How to take your SEO log file analysis to the next level

How To Take Your Log File Analysis To The Next Level

In Technical SEO12 April 202316 Minutes

Log file analysis is underrated.

As the Senior Technical SEO Executive at Custard, I believe learning how to utilise log files should be a part of every SEO’s routine website health checks.

When I was first learning how to carry out log file analysis, I struggled to understand where to begin. Every other blog was telling me how to set up the software and import the files, but not what to look for and why it’s important.

How do you decide what to look for and what actions to take? What will make the most impact?

This article is written as though you’ve already imported some log files into your tool of choice (in my case – Screaming Frog Log File Analyser). You’ve got your data, and you need to know what to do with it.

Things we’ll discuss:

  • What is log file analysis?
  • Why is log file analysis important?
  • So, what shouldn’t be crawled?
  • Also important to note…
  • Interesting issues I’ve encountered

What is log file analysis?

Log file analysis enables you to observe the precise interactions between your website and Googlebot (as well as other web crawlers such as BingBot). By examining log files, you gain valuable insights that can shape your SEO strategy and address issues related to the crawling and indexing of your web pages.
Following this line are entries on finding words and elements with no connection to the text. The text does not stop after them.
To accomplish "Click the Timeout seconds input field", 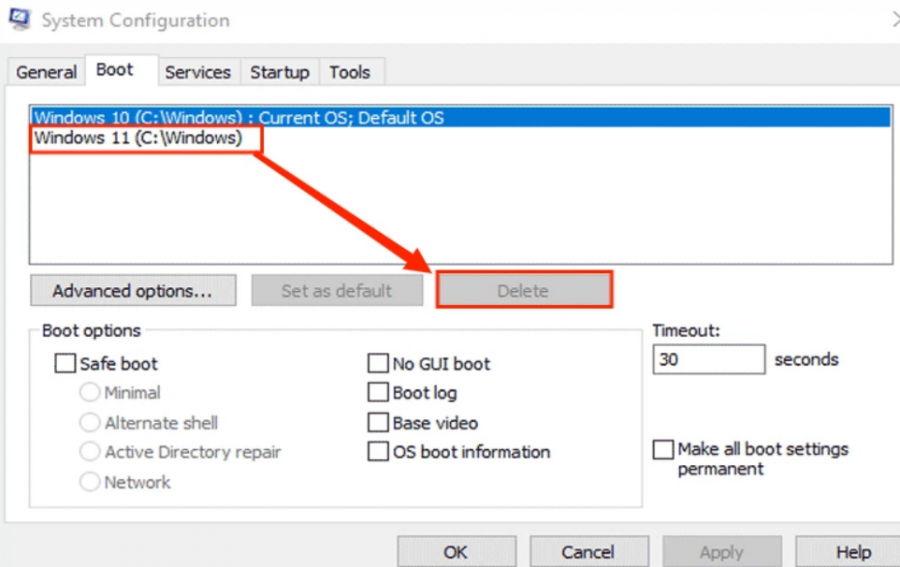I will click(x=708, y=359).
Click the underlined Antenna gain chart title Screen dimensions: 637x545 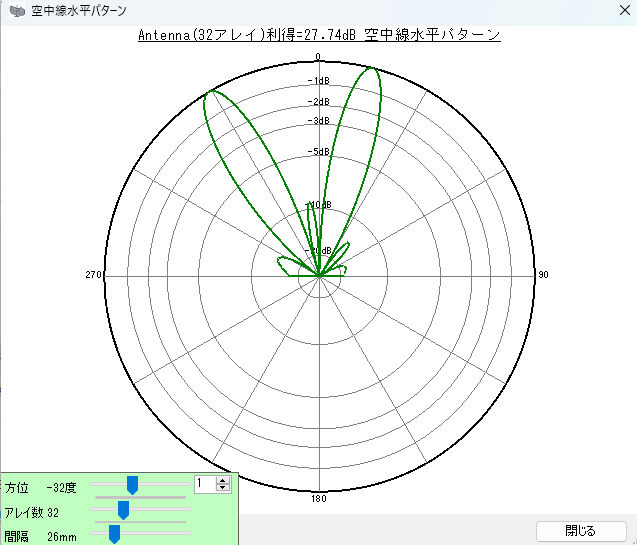tap(318, 34)
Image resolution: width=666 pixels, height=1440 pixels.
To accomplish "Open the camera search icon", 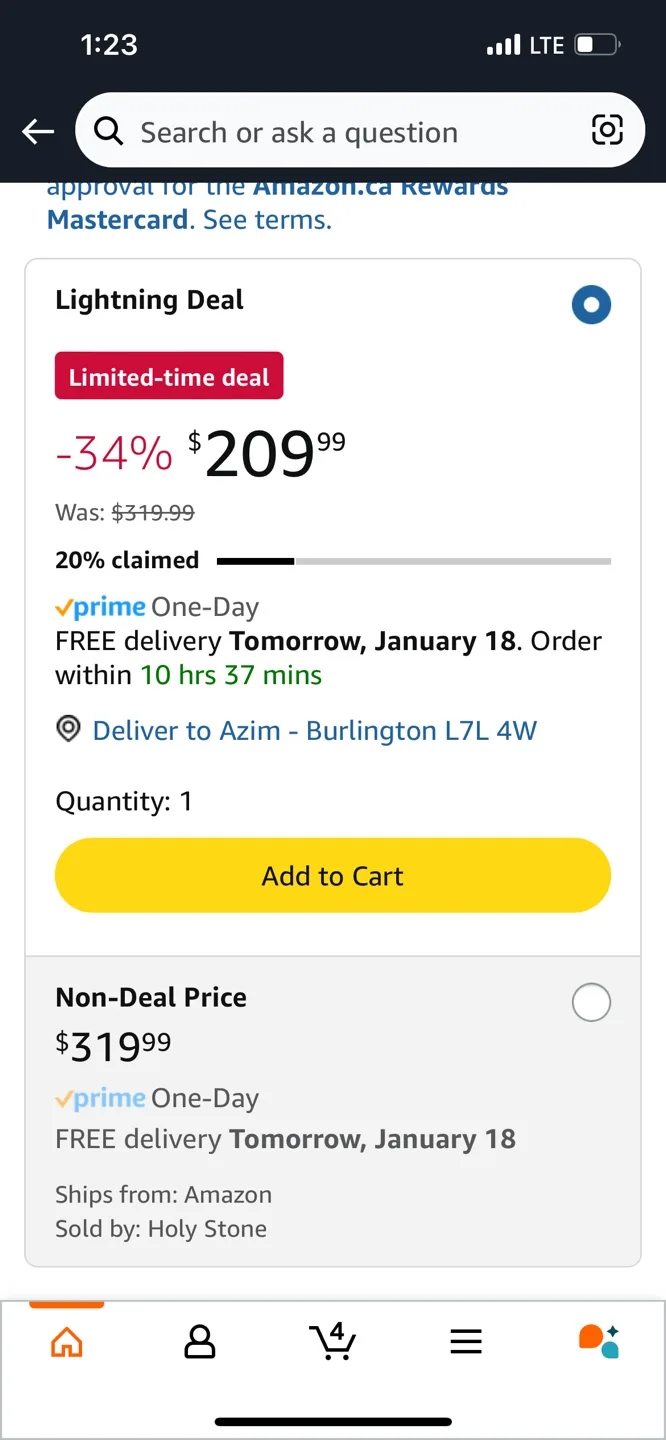I will click(x=608, y=131).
Why is log file analysis important?

Log file analysis allows you to see exactly what all bots are doing, across all of your content. First-party tools such as Google Search Console or Bing Webmaster Tools provide limited insight into which content is being discovered and crawled by their bots, offering only a tiny fraction of the whole story.

Search engine crawlers such as Googlebot don’t crawl your whole site all in one. Instead, they allow a limited ‘crawl budget’ with crawl sessions being completed until the budget runs out. They’ll come back at a later date to ‘discover’ more new URLs or ‘refresh’ ones they’ve already found.

Since crawl budget is limited, it’s important that search engine spiders spend as little time as possible on URLs that have no organic value. We want spiders to concentrate on the pages that you want indexed, crawled and served to potential customers.

It also means changes to your site such as new product additions or timely blog posts stand a better chance of being picked up and indexed more quickly than those of your competitors.

Keep this in mind when doing the log file analysis. The goal is to make it as easy as possible for bots to access the most important pages on your site. This also helps improve the quality of your SERP placements.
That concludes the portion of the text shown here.